3D reconstruction of the thorax, abdomen, and pelvis
A 3D reconstruction with volume rendering of the thorax, abdomen, and pelvis, frontal view.

This exceptional case allows a novel anthropo-archeological approach not just from traditional analysis of bones and teeth, but also the organs and soft tissue of the individual. This person, who died in 1656, generates medicolegal reflection in the same way as would a contemporary individual deceased days or weeks ago, although the material studied is 359 years old. This gives us a direct and original perspective on the relatively unknown funereal practice of removing the heart postmortem, documented not only by studying bone and cartilage, but also the surrounding organs and soft tissue.

This case illustrates the benefit and necessity of interdisciplinary collaboration in such exceptional cases. For this case, the collaboration between INRAP, CHU Toulouse (Rangueil) and the Laboratory of Molecular Anthropology and Synthesis Imaging (Laboratoire d'Anthropologie Moléculaire et Imagerie de Synthèse AMIS, UMR 5288) allowed rapid radiological exams and biological sampling and analysis.

Further collaboration with historians at Rennes University allowed us to fill in the gaps in the story of Louise de Quengo, grand noblewoman of Brittany who had been long forgotten.

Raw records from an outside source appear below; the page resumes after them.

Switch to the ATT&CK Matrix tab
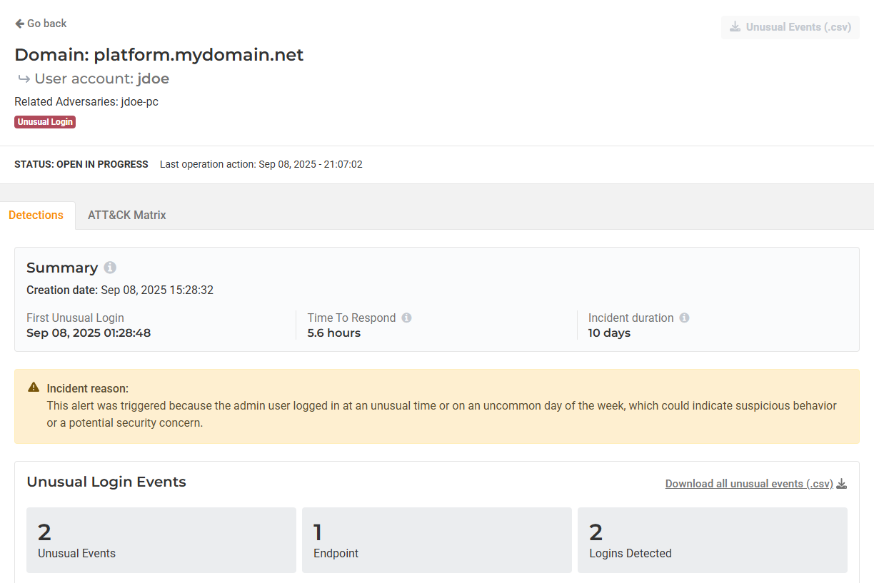874x583 pixels. point(126,215)
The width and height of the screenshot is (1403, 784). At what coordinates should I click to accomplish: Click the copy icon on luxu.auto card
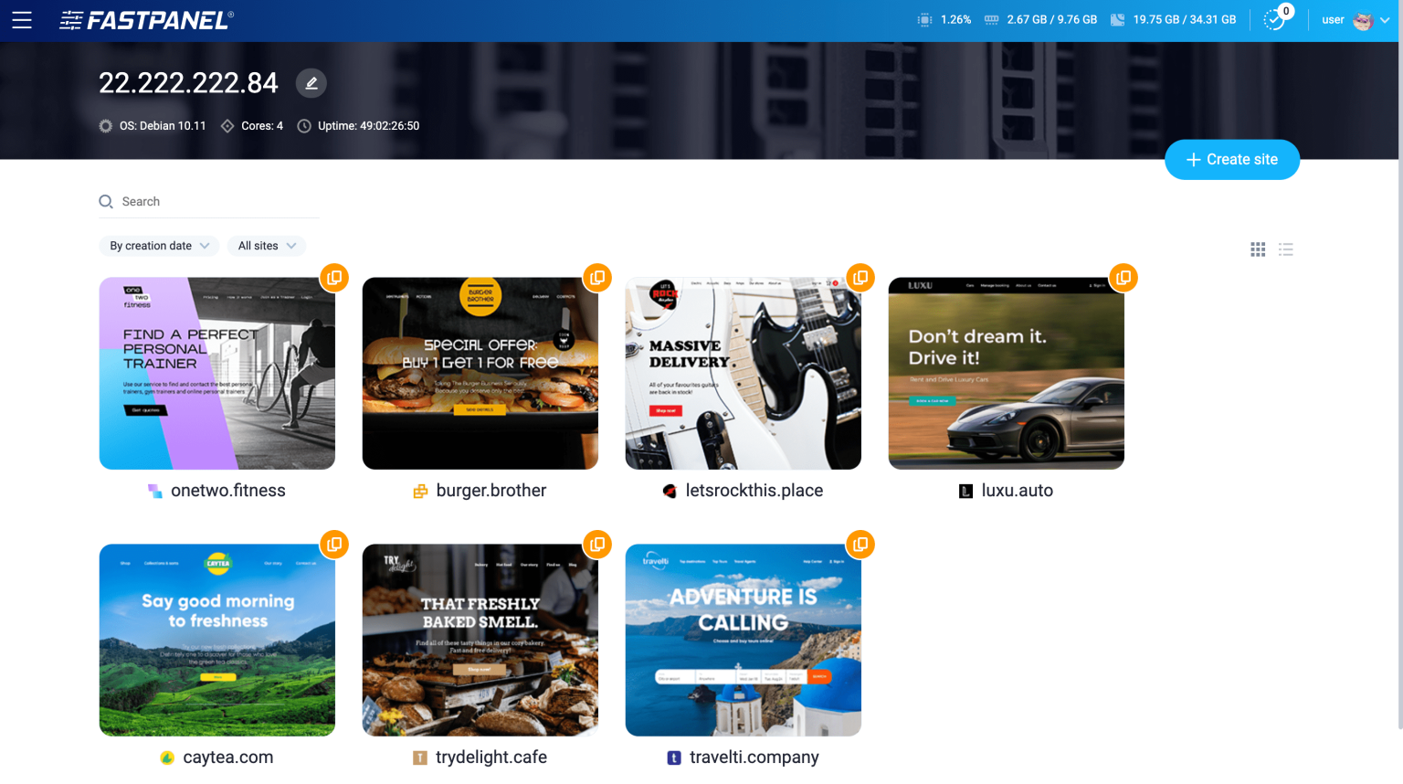[1123, 277]
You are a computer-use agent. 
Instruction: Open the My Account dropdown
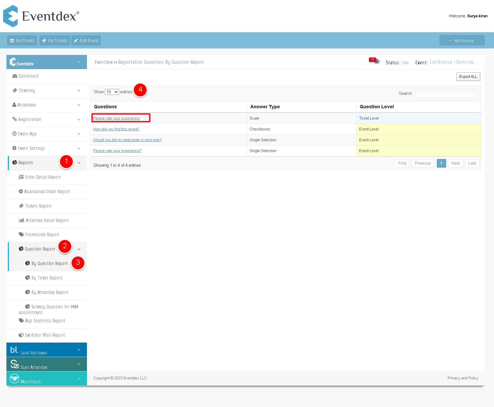462,40
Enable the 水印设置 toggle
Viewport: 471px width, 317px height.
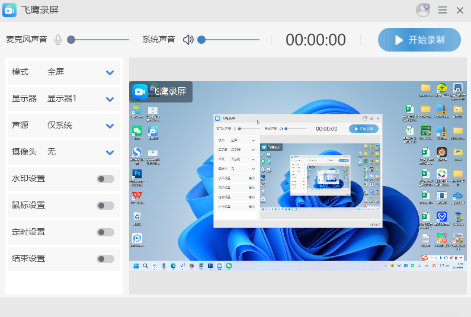coord(105,179)
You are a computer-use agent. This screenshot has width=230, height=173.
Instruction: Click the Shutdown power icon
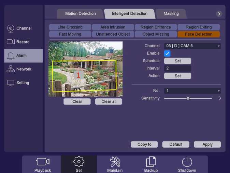tap(187, 162)
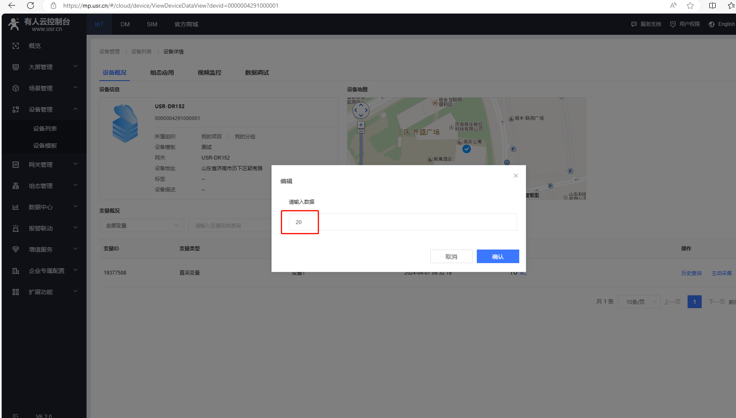
Task: Click the browser back arrow
Action: coord(12,6)
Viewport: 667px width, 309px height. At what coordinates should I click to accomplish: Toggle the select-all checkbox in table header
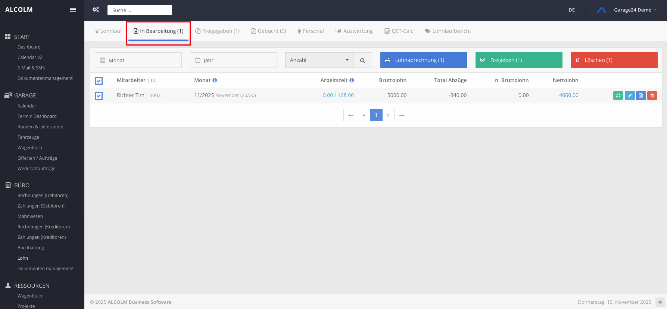pos(99,81)

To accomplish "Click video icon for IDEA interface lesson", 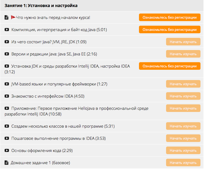I will tap(7, 96).
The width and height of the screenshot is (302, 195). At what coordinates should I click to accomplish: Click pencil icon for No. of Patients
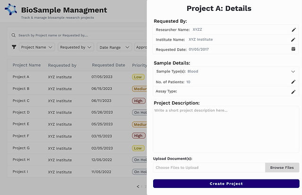click(x=293, y=82)
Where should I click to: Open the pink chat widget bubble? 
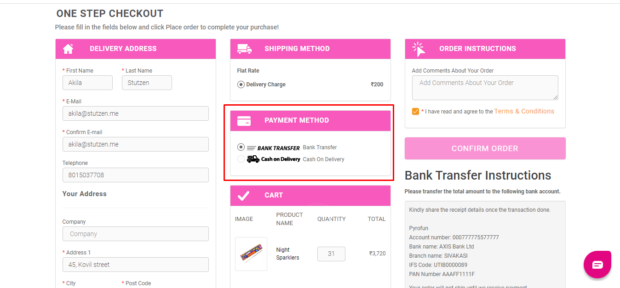[x=597, y=265]
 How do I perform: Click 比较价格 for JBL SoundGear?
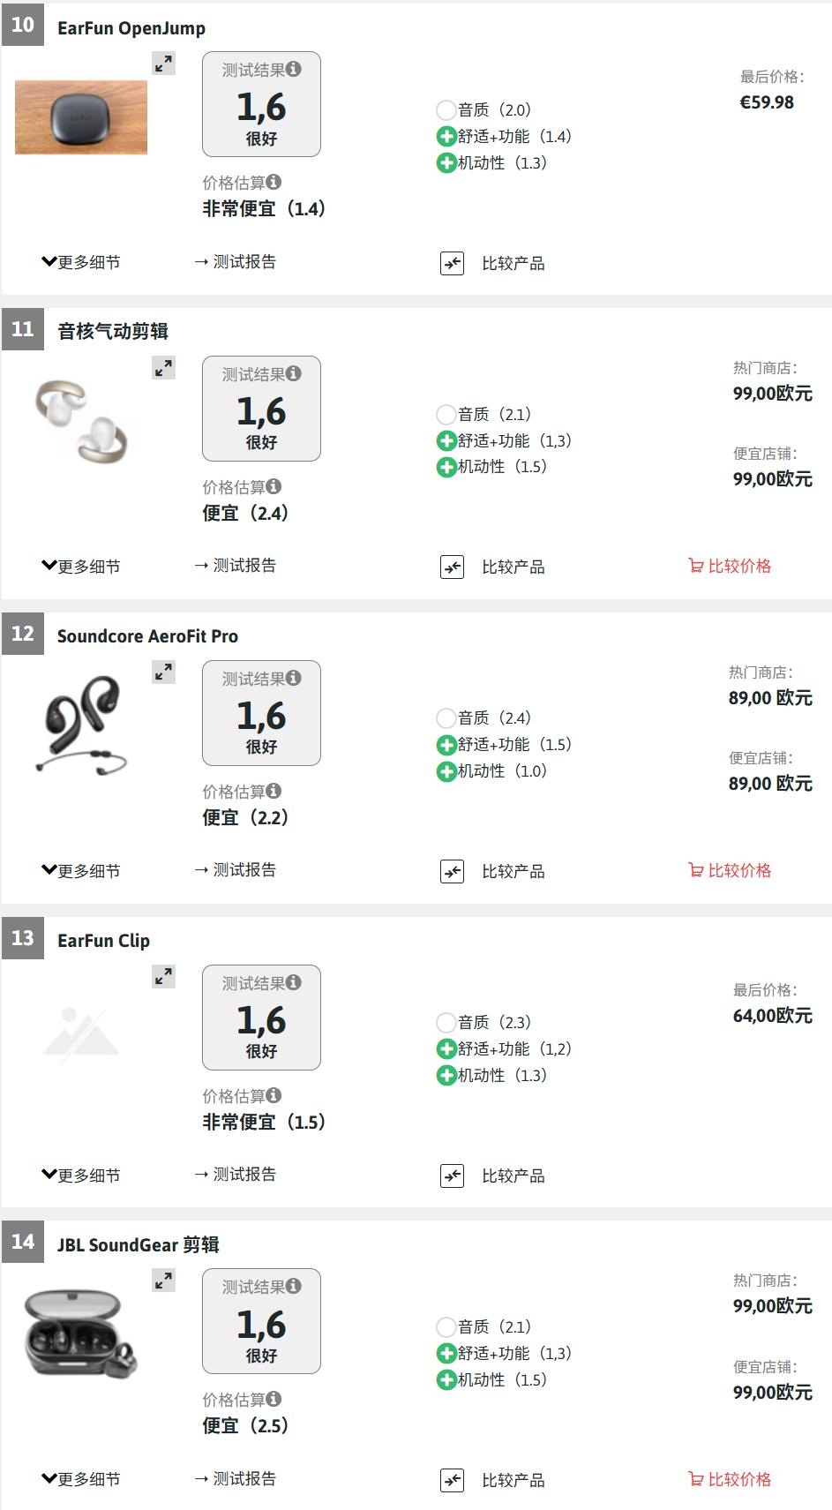point(730,1479)
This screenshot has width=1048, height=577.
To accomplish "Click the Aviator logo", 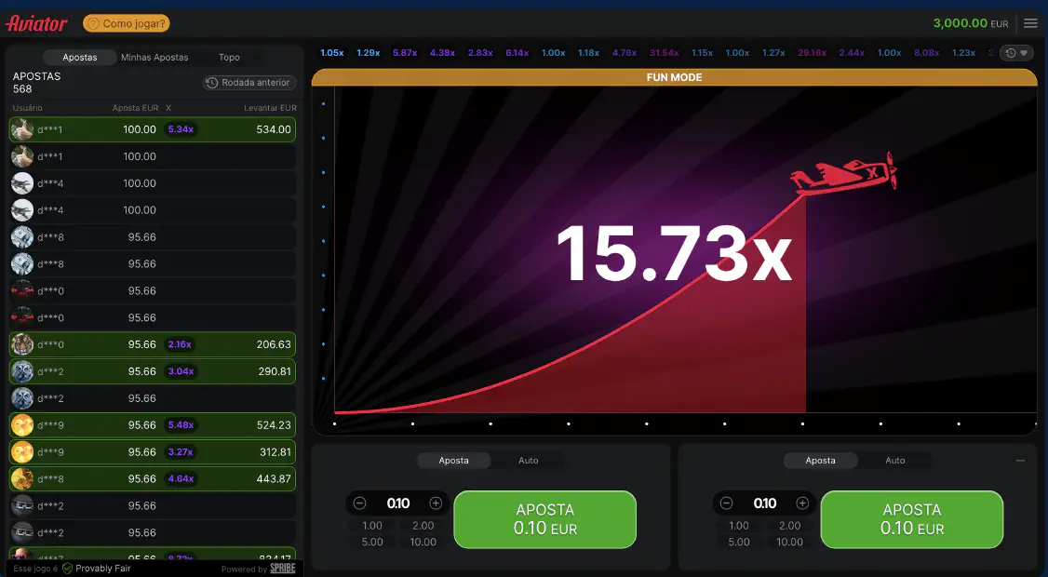I will click(x=37, y=23).
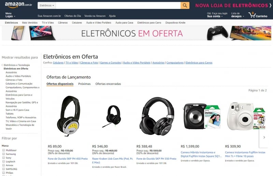The height and width of the screenshot is (176, 273).
Task: Click the back chevron beside Eletrônicos e Tecnologia
Action: [x=2, y=65]
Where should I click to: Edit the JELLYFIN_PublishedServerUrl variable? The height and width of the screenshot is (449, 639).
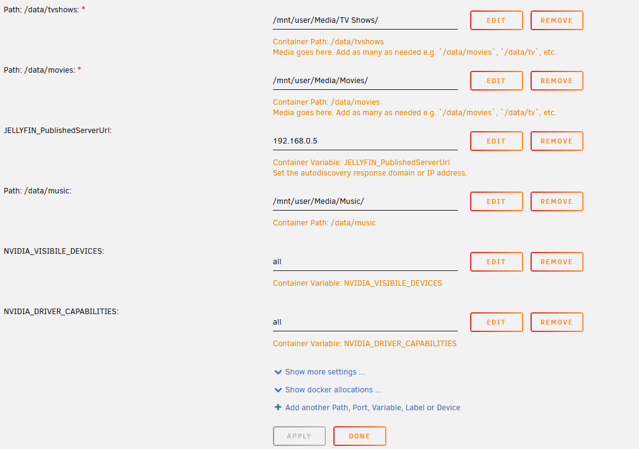point(496,141)
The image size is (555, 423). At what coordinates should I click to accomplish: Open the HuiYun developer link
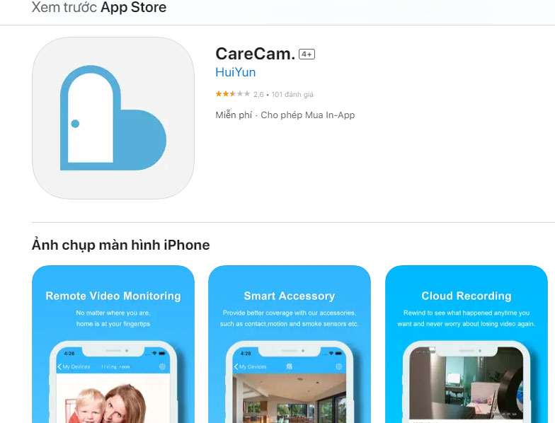coord(235,72)
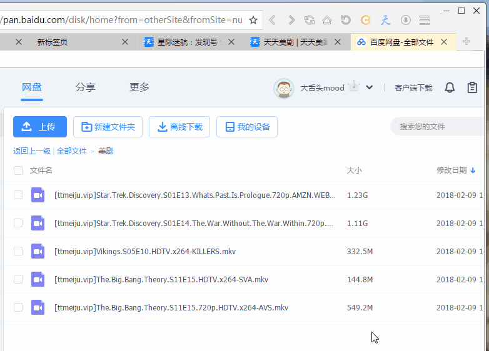489x351 pixels.
Task: Select checkbox for Big.Bang.Theory.S11E15.720p file
Action: pyautogui.click(x=18, y=307)
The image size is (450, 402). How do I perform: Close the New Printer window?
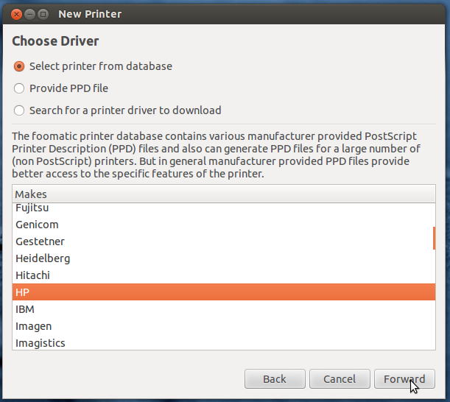click(16, 14)
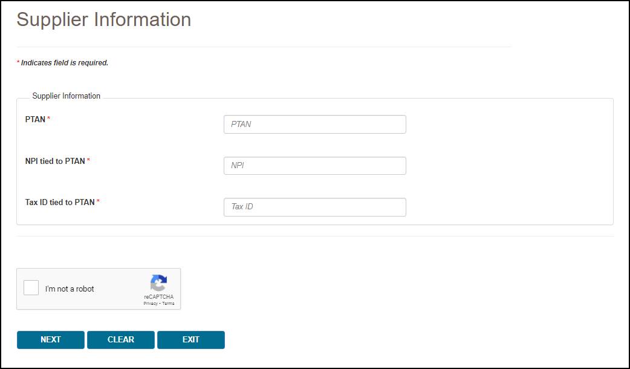Click the "I'm not a robot" text
This screenshot has height=369, width=630.
coord(70,289)
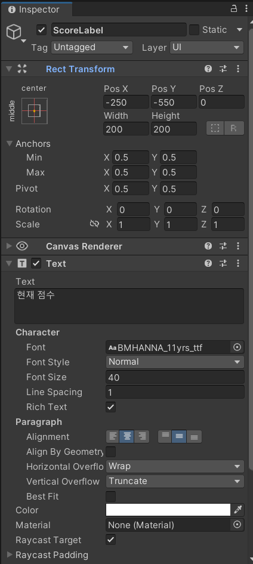Select the Inspector tab

36,9

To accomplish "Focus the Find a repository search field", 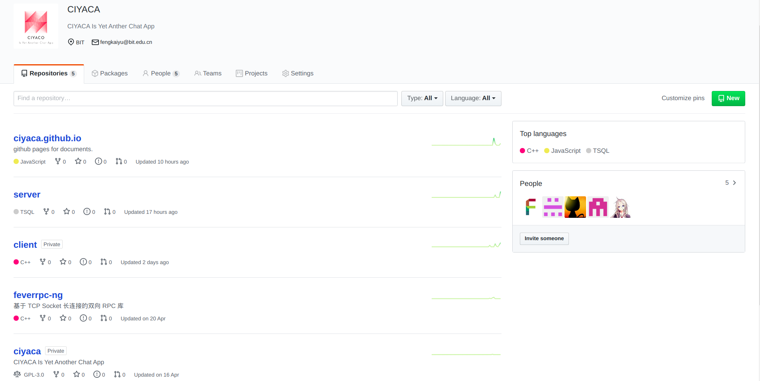I will click(205, 98).
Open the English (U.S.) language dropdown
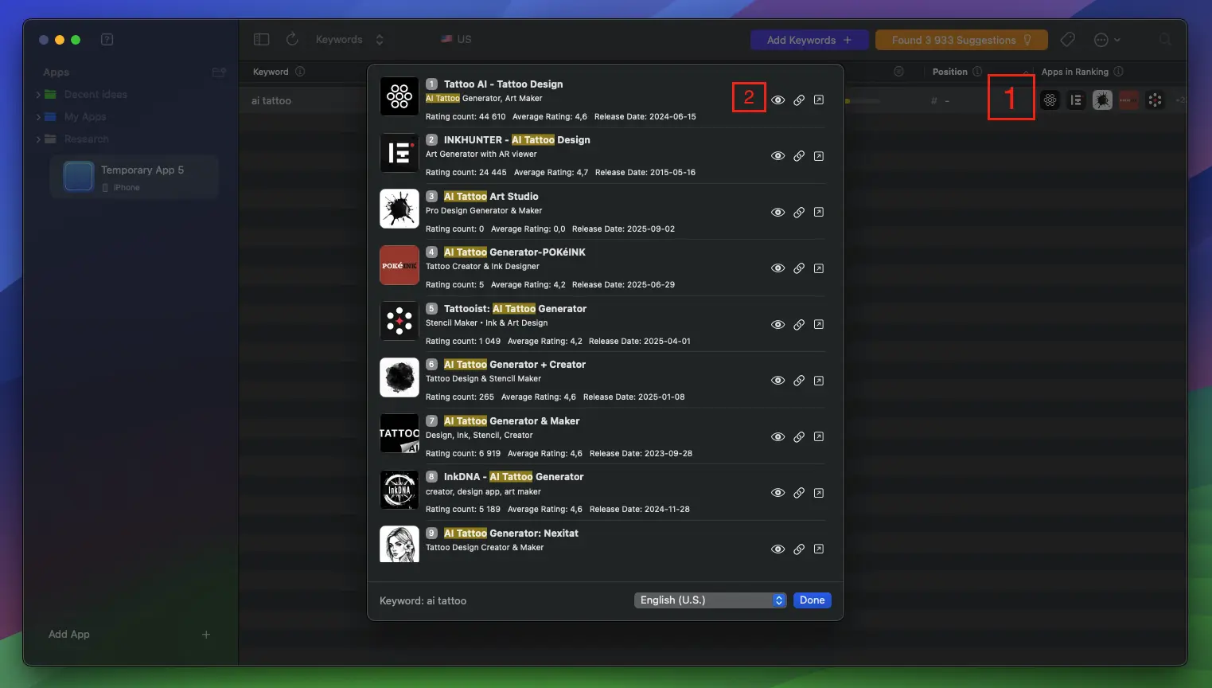The height and width of the screenshot is (688, 1212). pos(711,600)
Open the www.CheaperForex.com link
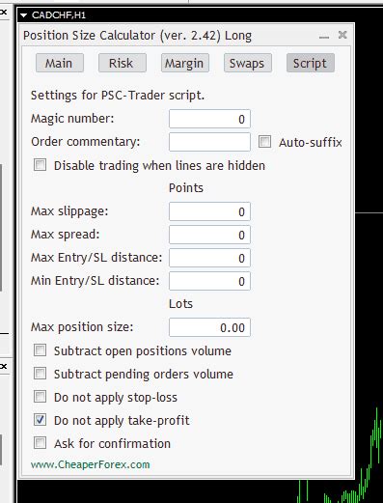This screenshot has height=503, width=383. (91, 464)
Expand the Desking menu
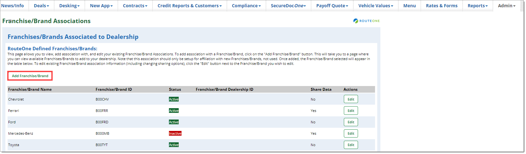The height and width of the screenshot is (154, 526). pos(69,6)
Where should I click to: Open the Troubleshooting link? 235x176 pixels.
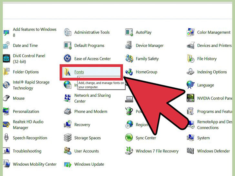(x=27, y=151)
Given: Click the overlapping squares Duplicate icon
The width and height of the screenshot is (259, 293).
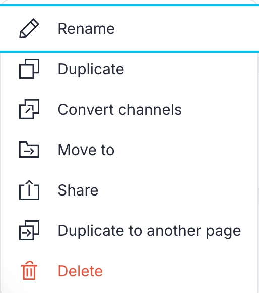Looking at the screenshot, I should coord(29,69).
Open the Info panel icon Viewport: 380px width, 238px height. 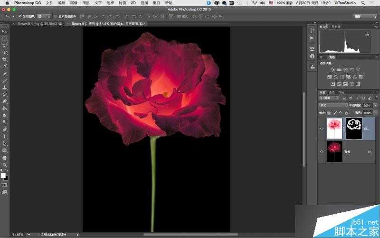coord(312,56)

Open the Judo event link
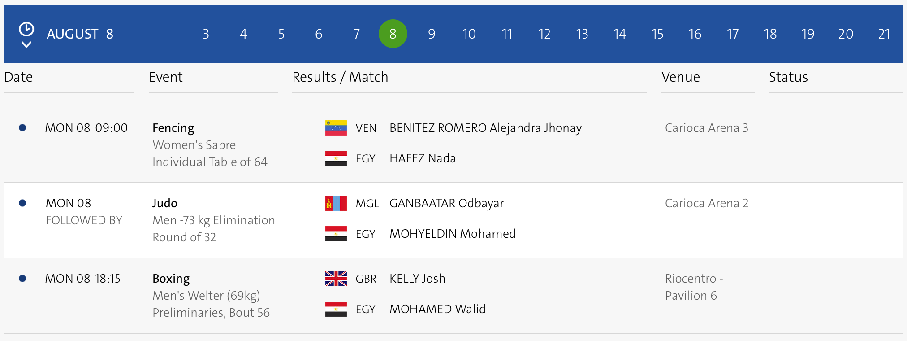click(165, 203)
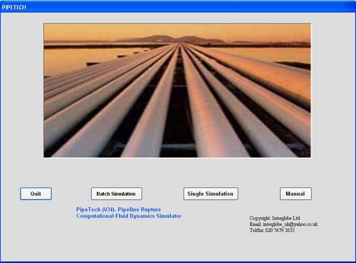Click the Quit button
356x263 pixels.
point(35,194)
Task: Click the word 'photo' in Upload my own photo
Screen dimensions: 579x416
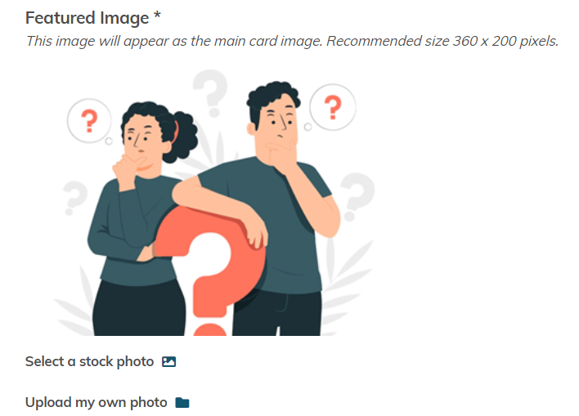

In a totally unexpected and unprecedented way, Louise de Quengo has taken the media world by storm. Truly, mummies from any quarter intrigue us.

Dr. Fabrice Dedouit is from the radiology department at CHU Toulouse-Rangueil, the medicolegal department, and the Laboratory of Molecular Anthropology and Synthesis Imaging (Laboratoire d'Anthropologie Moléculaire et Imagerie de Synthèse AMIS, UMR 5288), in Toulouse. Dr. Fatima-Zohra Mokrane is from the radiology department and the laboratory. Drs. Rozenn Colleter, Sylvie Duschene, Patrice Gerard, and Eric Crubezy are from the laboratory. Drs. Frédéric Savall, Daniel Rouge, and Norbert Telmon are from the lab. Dr. Hervé Rousseau is from the radiology department.

Editor's note: This is an edited translation of an article published in French on 18 October 2015 by le Quotidien des JFR (Journées Françaises de Radiologie Diagnostique et Interventionnelle), the daily newspaper of the French national congress of radiology. Translation by Frances Rylands-Monk.